Video entertainment advertising is forecasted to stabilise this year despite the pandemic’s hit to the overall market, according to Zenith’s Business Intelligence - Video Entertainment report.
The survey found that video advertising, covering free TV and video-on-demand platforms, will shrink by just 0.2% this year across 10 markets; Australia, Canada, Germany, India, Italy, Russia, Spain, Switzerland, the UK and US, which collectively account for 57% of all global ad spend.
This stability in video advertising is compared to an 8.7% drop across the ad market as a whole across the same countries.
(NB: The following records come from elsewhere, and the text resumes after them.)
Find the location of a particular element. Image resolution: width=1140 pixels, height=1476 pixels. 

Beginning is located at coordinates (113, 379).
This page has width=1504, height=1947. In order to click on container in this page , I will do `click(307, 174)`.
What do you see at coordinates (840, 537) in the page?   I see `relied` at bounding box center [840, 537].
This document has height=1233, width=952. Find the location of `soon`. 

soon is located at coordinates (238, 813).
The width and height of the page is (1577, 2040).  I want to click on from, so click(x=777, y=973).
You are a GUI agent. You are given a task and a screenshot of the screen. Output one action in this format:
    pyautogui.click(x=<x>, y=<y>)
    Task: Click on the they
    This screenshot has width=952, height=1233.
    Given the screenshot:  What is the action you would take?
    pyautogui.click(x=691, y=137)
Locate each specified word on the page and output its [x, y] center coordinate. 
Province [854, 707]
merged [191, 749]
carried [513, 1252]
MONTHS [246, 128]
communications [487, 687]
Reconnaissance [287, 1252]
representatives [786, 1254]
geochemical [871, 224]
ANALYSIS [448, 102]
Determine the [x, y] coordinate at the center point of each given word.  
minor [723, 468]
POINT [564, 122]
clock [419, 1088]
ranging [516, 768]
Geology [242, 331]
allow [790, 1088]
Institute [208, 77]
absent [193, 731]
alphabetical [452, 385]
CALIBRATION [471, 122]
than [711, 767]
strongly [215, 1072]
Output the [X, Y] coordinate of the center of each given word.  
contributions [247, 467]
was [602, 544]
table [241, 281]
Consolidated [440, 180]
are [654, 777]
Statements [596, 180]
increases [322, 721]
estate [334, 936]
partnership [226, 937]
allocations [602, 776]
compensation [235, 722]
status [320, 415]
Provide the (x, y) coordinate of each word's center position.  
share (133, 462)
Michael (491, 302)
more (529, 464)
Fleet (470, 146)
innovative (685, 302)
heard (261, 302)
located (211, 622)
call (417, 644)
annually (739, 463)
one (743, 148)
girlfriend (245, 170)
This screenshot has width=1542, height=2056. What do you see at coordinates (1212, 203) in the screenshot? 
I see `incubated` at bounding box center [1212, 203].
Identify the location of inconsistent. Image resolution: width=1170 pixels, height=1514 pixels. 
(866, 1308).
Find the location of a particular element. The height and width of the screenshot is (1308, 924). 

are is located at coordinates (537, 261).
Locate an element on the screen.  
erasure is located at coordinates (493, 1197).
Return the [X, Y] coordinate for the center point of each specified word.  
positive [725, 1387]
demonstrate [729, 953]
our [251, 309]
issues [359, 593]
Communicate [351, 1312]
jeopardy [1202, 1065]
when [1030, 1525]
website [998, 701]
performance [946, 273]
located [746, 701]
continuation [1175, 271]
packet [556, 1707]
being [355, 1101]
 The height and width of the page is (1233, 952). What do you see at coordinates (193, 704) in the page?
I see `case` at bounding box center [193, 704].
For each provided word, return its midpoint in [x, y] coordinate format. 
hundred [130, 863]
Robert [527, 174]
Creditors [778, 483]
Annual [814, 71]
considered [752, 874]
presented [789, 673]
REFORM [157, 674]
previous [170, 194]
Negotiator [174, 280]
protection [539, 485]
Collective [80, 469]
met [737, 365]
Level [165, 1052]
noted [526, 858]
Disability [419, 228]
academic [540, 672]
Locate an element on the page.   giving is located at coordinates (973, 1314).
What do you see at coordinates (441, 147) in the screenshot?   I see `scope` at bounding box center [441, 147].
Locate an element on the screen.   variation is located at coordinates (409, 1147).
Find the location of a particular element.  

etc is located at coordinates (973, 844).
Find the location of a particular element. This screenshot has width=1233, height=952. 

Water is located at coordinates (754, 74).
Zenith says the resilience of video entertainment ad spend during the pandemic is the result of increased demand from consumers, increased supply of content and “intense” competition. In Australia, players such as Netflix and Stan have recently been joined by Disney+, Tubi, and the soon to be rebranded Paramount+, as well as new mutlichannels from Nine and Ten.
“In Australia, streaming services are the main reason for this category’s growth in ad spend,” says Zenith Australia’s national head of investment Elizabeth Baker.
“The surge in demand, fuelled by being at home more throughout pandemic conditions, coupled with the direct-to-consumer release of titles has accelerated subscription, consumption and ad spend. It will be interesting to see what happens moving forward. This period has provided major players with an opportunity to experiment with direct-to-consumer versus theatrical release models.”
While the category is forecasted to outperform the ad market this year, Zenith expects it to underperform over the next two years, with no growth in 2021 and 1.3% growth in 2022, compared to overall advertising which will be 0.6% below its 2019 peak.
In 2022, video entertainment brands are forecast to spend 27% more than in 2019 in Spain, and 19% more in India. Meanwhile, spending is expected to decline by 5% in the US and 7% in Australia over the same period.